The GBIF parser places the author into “authorship” as the author of the very combination.
The gnparser places the author into the basionym authorship instead even though it is not surrounded by brackets.
As the parser cannot know if the name actually is a basionym, i.e. there indeed exists a subsequenct recombination, this was slightly unexpected
and the GBIF NameParser wrapper had to swap the authorship to populate a ParsedName in such cases:
GBIF:
"authorship": "Maxim.",

GNA:
"basionym_authorship": {
  "authors": ["Maxim."]
}
Puma concolor (Linnaeus, 1771)
Both parsers show the same semantics:
GBIF:
"bracketAuthorship": "Linnaeus",
"bracketYear": "1771",

GNA:
"basionym_authorship": {
  "authors": ["Linnaeus"],
  "year": {
    "value": "1771"
  }
}
Ex authors are not parsed in GBIF (yet). They do cause a little issue as the sequence of authors varies between botany and zoology. In botany, the author of the earlier name precedes the later, valid one while in zoology this is reversed. GNA follows the zoological model, even though far more usages of ex-authors can be found in botanical names.

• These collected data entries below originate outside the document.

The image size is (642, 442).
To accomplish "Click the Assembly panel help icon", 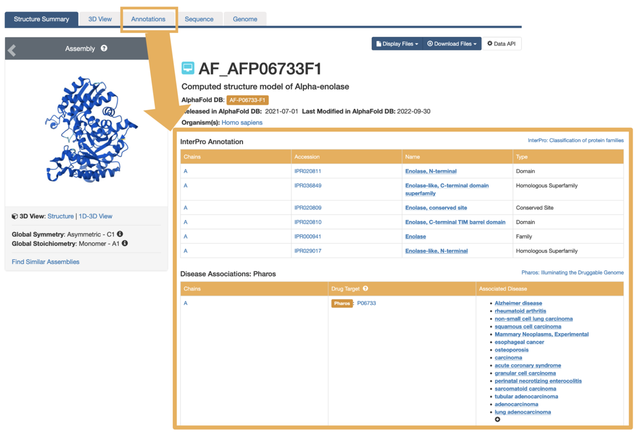I will pos(103,48).
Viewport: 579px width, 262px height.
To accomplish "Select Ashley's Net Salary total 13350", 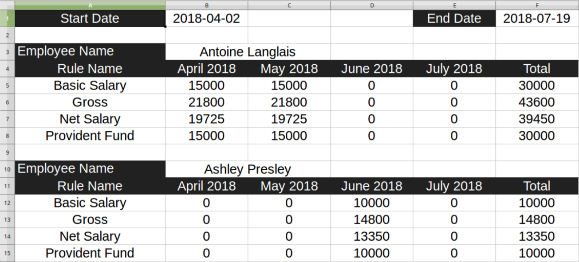I will pyautogui.click(x=537, y=237).
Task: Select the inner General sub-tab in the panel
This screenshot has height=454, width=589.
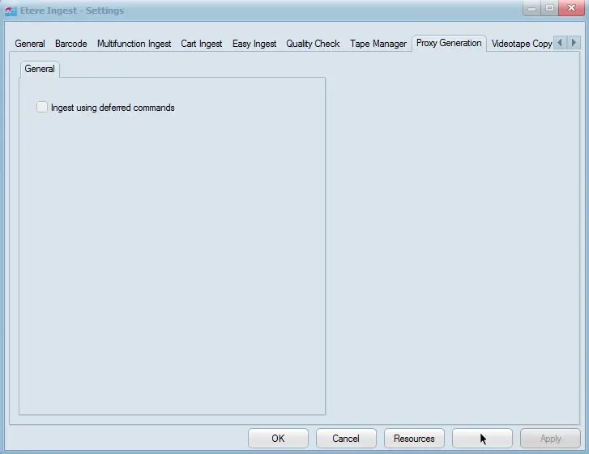Action: click(x=40, y=69)
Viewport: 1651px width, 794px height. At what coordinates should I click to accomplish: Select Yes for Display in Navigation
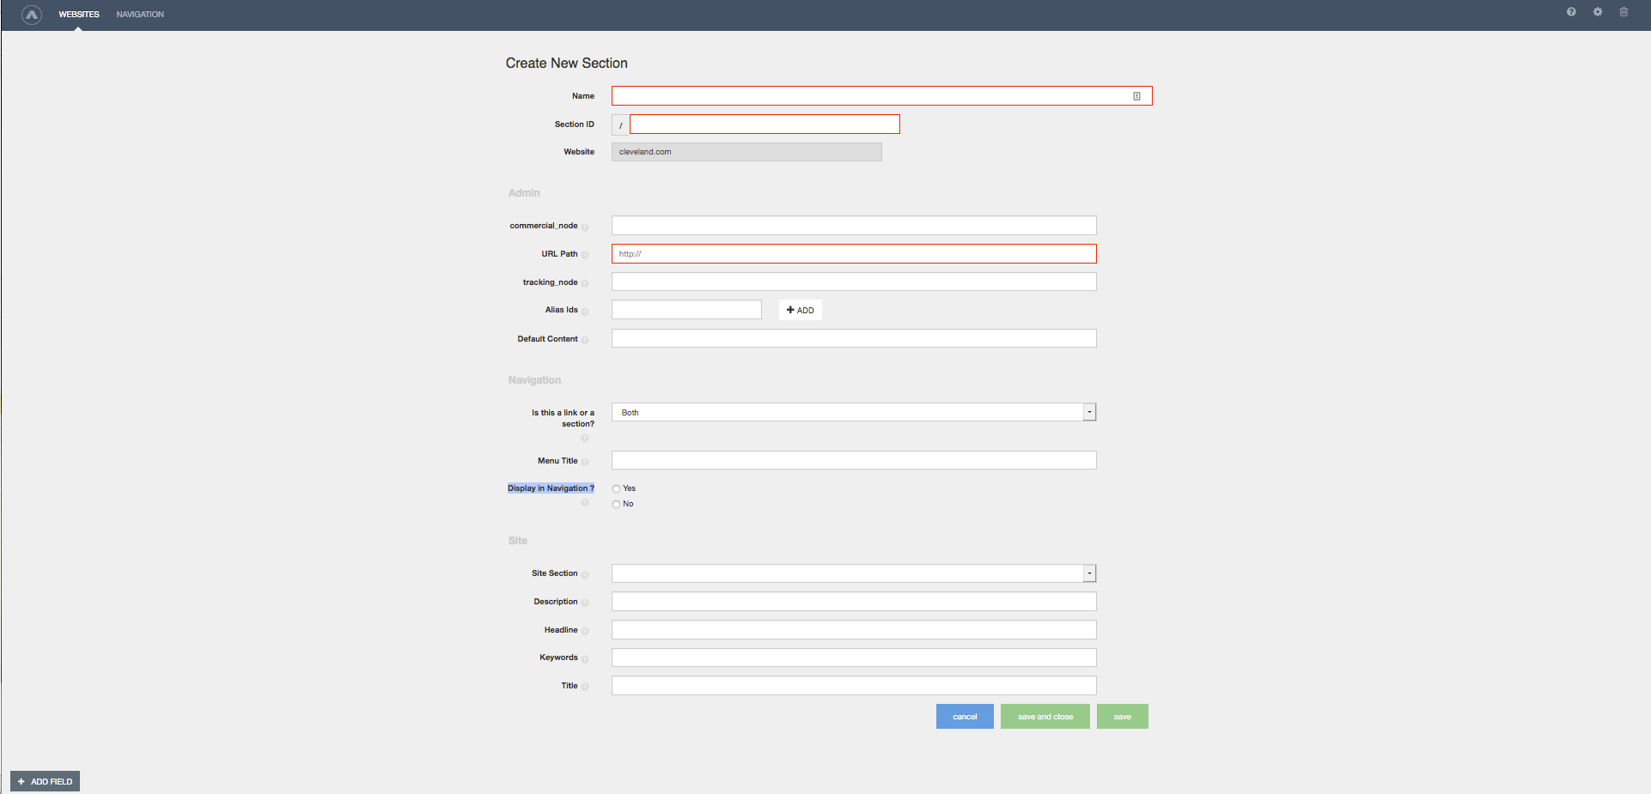pos(616,488)
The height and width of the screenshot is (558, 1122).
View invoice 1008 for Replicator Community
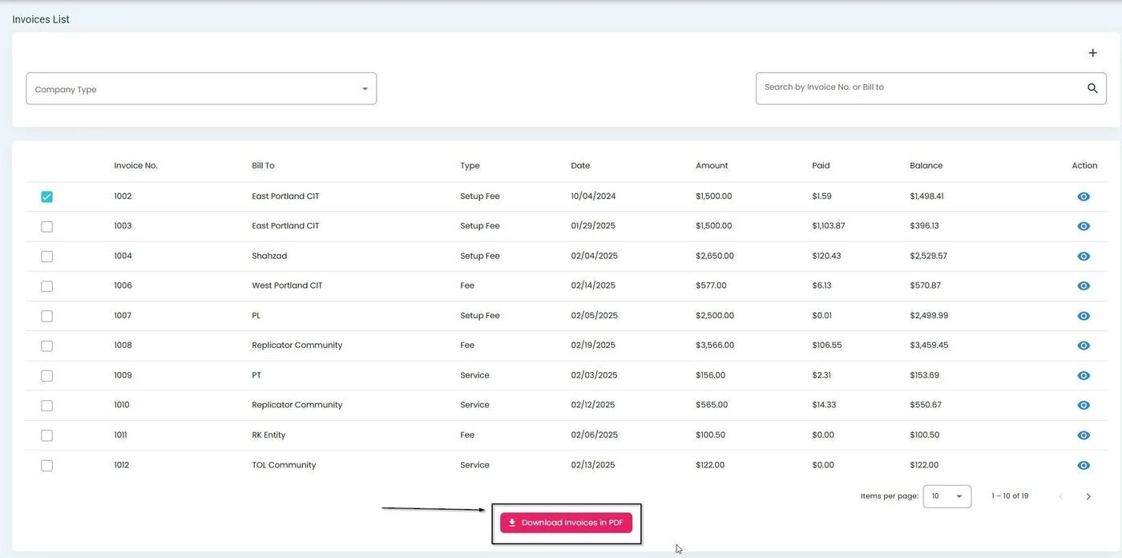tap(1083, 344)
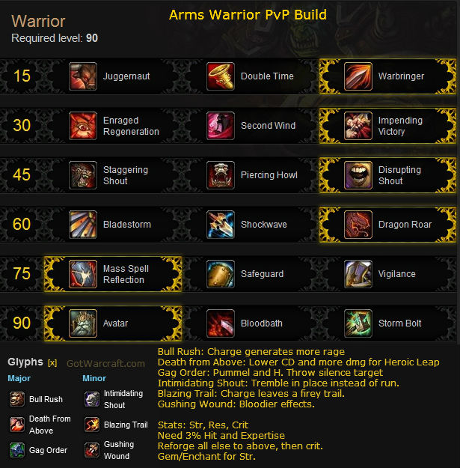Toggle off the Dragon Roar talent selection
This screenshot has height=468, width=460.
[387, 225]
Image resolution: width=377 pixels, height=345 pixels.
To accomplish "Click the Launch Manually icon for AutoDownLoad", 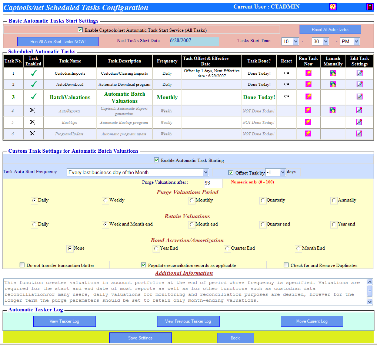I will tap(332, 84).
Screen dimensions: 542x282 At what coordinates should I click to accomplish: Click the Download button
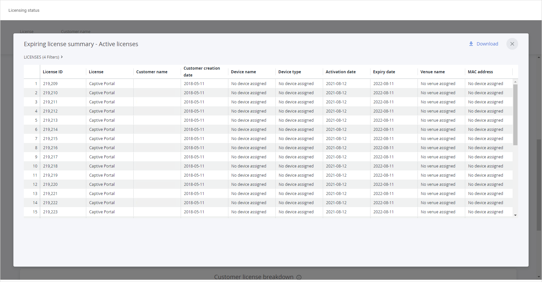[484, 44]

Uninomials are also treated differently. GBIF uses a single property genusOrAbove for both the genus part of a binomial, a standalone genus or a uninomal of a rank above genus. GNA places genera from a binomial into the genus field, but uses uninomial for a standalone genus name.

Performance

We are still comparing gnparser with the GBIF name parser, but initial tests using gnparser-0.4.0 to parse 1380 names from our unit tests suggests the GBIF parser is up to twice as fast running in a Java environment. There is an overhead of wrapping the gnparser for the ParsedName result class. But even if we just parse the names and do not convert the Scala result into a ParsedName it takes up 75% more time:
  
Total time parsing 1380 names
MacBookPro 2017, Java8, single thread:

  GBIF: 1331ms
  GNA : 2596ms
  GNA-: 2323ms # without wrapper

This contradicts the results presented in the gnaparser paper, but might be related to the selection of names or running the parser in different environments.

Future

We are working with GNA to improve both parsers and align them more. With slightly different goals it might be hard to fully merge the two projects, but we will try to unify the efforts as much as we can. For the GBIF name parser we will be adding parsed author and ex author teams in the near future. This is needed to do author comparisons for better name matching in the GBIF backbone building (where it already exists) and the Catalogue of Life.